(Dataset items)
○ ○ ○ ○ ○ ○ ○

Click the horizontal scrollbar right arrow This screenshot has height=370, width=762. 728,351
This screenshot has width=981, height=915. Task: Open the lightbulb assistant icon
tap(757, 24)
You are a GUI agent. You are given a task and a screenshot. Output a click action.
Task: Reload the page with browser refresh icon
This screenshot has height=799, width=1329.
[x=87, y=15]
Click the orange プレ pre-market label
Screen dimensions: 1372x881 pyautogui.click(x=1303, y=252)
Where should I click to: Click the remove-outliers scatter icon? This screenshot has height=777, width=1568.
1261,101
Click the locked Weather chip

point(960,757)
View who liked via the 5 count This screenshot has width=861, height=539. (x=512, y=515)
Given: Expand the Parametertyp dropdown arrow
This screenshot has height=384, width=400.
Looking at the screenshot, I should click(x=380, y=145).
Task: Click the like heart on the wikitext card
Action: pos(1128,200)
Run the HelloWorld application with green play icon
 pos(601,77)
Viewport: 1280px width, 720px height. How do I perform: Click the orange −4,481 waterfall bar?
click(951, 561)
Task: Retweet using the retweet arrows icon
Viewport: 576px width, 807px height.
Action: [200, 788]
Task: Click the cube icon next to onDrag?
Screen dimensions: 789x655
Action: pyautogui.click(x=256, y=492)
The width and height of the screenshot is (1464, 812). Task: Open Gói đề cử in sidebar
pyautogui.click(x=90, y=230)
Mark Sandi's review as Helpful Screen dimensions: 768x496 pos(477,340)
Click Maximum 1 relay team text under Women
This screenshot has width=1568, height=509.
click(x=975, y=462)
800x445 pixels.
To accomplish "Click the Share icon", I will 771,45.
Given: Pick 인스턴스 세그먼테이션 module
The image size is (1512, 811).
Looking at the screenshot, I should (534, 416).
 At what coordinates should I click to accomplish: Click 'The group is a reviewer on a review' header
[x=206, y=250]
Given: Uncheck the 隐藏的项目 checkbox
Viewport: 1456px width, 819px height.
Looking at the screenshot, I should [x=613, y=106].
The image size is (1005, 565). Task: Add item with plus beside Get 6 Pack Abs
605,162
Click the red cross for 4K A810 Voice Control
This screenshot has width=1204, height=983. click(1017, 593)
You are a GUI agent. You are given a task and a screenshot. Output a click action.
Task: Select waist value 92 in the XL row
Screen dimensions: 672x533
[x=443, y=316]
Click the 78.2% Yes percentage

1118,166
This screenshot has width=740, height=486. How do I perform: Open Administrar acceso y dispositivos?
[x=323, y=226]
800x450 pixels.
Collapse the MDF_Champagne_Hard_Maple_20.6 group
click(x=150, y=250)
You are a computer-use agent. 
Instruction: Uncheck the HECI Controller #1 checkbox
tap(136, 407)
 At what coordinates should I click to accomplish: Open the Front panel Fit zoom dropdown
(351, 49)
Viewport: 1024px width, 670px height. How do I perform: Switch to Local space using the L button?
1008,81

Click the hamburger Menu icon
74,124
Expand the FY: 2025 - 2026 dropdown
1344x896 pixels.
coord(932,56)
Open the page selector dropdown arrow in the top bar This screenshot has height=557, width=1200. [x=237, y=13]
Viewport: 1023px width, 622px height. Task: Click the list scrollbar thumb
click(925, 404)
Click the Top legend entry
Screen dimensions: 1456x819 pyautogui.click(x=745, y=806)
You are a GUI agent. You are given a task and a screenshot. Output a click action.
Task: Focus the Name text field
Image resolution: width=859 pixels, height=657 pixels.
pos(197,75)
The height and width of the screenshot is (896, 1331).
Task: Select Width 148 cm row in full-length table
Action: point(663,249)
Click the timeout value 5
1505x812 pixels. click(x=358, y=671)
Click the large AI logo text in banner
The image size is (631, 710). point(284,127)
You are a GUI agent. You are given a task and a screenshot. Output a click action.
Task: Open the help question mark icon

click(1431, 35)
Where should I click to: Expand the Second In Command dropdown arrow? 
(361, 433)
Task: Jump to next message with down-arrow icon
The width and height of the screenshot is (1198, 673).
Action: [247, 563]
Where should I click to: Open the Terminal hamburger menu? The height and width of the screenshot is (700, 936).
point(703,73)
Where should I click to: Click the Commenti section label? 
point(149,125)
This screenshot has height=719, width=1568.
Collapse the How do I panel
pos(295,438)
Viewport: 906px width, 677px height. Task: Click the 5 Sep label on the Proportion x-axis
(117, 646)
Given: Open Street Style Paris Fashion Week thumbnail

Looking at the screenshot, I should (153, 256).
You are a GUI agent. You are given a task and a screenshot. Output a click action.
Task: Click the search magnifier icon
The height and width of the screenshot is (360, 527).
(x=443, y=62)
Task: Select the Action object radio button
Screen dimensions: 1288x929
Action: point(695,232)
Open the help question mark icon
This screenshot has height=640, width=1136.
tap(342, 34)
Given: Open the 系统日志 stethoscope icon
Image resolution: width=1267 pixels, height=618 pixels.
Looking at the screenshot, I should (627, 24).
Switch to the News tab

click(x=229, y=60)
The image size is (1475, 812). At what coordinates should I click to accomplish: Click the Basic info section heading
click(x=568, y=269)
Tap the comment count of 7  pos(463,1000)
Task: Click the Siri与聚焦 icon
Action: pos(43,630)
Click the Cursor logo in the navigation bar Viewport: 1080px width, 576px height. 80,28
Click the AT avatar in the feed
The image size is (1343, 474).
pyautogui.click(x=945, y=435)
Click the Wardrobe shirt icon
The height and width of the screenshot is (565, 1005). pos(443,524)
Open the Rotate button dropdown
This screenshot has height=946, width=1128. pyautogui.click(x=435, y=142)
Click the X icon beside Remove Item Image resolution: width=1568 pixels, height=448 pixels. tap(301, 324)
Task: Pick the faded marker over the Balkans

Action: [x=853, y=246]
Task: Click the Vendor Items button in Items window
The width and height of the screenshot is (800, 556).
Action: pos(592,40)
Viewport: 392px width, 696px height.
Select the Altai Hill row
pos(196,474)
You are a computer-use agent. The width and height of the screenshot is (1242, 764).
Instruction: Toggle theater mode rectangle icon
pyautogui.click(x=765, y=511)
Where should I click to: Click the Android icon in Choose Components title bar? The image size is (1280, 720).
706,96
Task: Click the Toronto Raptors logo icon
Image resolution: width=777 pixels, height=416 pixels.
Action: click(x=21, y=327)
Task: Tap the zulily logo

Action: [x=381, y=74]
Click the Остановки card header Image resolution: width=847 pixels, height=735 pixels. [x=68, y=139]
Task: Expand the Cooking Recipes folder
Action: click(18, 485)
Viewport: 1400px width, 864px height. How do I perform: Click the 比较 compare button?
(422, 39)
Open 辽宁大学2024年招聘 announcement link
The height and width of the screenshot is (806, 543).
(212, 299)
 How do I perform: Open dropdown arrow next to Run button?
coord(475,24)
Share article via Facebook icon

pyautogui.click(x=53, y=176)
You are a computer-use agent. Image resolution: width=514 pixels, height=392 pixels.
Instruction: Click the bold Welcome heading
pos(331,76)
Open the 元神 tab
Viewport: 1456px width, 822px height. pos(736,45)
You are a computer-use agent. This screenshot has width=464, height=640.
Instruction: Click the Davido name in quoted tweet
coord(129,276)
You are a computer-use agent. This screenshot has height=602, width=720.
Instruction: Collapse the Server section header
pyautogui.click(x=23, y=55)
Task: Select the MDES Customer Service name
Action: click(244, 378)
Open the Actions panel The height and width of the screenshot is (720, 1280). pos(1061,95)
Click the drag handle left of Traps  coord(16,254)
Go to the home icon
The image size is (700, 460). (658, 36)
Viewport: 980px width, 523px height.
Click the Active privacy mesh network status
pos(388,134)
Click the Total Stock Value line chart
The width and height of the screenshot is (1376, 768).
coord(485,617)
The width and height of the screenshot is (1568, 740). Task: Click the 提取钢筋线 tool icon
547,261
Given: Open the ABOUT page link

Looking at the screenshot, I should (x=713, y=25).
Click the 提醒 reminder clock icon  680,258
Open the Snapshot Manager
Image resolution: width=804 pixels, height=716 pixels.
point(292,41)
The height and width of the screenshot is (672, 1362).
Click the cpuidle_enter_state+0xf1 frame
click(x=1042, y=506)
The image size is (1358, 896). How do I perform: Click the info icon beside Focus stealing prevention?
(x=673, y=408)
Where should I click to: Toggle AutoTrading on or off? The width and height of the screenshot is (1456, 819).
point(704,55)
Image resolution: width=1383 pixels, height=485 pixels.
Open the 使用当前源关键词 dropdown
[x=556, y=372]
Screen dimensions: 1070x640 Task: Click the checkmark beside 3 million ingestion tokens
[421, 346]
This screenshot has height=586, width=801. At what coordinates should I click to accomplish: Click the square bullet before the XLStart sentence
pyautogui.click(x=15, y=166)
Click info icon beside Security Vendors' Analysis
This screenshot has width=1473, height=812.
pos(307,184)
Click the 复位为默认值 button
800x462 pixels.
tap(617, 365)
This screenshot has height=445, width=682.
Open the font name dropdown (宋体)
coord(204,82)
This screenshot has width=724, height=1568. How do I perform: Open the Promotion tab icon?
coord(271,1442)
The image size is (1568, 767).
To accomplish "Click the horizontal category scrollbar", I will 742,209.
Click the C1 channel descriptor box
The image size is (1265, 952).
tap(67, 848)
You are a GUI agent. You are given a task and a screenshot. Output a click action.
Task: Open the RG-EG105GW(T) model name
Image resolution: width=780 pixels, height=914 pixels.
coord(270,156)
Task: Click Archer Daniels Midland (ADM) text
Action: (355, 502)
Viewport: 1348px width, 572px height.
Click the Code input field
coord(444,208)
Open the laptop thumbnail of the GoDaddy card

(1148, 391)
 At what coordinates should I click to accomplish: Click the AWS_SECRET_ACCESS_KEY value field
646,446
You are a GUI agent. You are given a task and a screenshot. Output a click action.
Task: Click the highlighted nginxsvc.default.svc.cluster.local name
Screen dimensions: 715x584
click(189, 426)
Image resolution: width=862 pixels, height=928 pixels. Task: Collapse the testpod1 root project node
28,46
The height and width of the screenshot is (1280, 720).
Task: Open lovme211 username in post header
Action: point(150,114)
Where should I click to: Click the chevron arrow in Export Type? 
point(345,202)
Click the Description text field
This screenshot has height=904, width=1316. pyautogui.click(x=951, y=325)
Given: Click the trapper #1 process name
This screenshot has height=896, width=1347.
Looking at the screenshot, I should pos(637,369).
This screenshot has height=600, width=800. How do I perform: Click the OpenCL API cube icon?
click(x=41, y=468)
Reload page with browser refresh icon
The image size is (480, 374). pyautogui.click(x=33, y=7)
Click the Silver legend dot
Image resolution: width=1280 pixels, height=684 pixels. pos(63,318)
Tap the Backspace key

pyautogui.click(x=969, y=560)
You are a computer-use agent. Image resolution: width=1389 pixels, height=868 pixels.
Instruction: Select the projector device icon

○ ○ ○ ○ ○ ○ ○

Do this: Quote the data verbatim, from the line containing "has width=464, height=640." through the line containing "Looking at the screenshot, I should (x=713, y=25).", including both of those lines.

Written response:
You are a computer-use agent. This screenshot has width=464, height=640.
Instruction: Click the Davido name in quoted tweet
coord(129,276)
You are a computer-use agent. This screenshot has height=602, width=720.
Instruction: Collapse the Server section header
pyautogui.click(x=23, y=55)
Task: Select the MDES Customer Service name
Action: click(244, 378)
Open the Actions panel The height and width of the screenshot is (720, 1280). pos(1061,95)
Click the drag handle left of Traps  coord(16,254)
Go to the home icon
The image size is (700, 460). (658, 36)
Viewport: 980px width, 523px height.
Click the Active privacy mesh network status
pos(388,134)
Click the Total Stock Value line chart
The width and height of the screenshot is (1376, 768).
coord(485,617)
The width and height of the screenshot is (1568, 740). Task: Click the 提取钢筋线 tool icon
547,261
Given: Open the ABOUT page link

Looking at the screenshot, I should (x=713, y=25).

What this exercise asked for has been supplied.